[WHAT IS BEING ASKED] Wherever the string "will" appears in the entries below, return the line that holds it.

** Opening INPUT block **

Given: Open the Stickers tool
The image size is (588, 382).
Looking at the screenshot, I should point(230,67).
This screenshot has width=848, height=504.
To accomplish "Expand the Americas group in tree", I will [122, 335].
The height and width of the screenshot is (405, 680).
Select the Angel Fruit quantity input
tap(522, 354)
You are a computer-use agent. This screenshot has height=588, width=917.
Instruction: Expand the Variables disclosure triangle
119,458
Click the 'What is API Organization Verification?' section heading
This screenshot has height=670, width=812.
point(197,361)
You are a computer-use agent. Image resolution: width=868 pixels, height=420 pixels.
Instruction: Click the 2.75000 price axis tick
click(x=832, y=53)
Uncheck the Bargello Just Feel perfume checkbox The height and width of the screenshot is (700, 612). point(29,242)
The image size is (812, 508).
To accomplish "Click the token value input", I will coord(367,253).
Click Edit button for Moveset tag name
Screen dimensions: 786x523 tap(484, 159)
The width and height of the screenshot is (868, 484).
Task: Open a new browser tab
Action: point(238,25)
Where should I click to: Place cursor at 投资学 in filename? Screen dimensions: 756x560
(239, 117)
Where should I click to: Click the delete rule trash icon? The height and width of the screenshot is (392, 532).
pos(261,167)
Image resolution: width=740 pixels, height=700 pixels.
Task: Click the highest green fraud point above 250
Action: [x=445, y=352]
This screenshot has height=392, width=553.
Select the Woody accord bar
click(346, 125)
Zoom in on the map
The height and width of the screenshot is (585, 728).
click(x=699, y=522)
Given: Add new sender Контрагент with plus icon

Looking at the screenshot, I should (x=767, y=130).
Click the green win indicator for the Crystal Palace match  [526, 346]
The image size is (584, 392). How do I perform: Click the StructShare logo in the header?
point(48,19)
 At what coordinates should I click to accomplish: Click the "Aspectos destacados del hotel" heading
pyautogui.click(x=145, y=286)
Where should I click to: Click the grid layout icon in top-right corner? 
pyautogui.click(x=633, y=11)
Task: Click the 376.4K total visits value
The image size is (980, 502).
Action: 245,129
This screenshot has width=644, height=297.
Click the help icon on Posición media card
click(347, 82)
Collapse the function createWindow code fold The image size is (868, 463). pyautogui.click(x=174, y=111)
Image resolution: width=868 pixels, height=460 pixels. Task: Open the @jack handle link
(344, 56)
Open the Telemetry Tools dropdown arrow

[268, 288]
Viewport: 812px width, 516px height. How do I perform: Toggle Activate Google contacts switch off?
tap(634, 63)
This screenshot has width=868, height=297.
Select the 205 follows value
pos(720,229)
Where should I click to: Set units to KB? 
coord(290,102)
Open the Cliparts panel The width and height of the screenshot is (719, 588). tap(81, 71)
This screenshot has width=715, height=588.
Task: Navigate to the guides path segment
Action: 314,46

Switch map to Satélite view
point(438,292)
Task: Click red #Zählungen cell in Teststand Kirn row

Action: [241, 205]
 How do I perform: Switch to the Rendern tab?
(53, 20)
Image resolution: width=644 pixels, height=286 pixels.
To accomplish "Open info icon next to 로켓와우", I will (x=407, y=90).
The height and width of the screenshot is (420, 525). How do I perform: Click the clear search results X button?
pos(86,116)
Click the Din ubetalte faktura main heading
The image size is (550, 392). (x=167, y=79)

** Closing INPUT block **

[RESULT]
To accomplish "Expand the Americas group in tree", I will [122, 335].
To accomplish "Click the token value input", I will coord(367,253).
To accomplish "Open info icon next to 로켓와우", I will (x=407, y=90).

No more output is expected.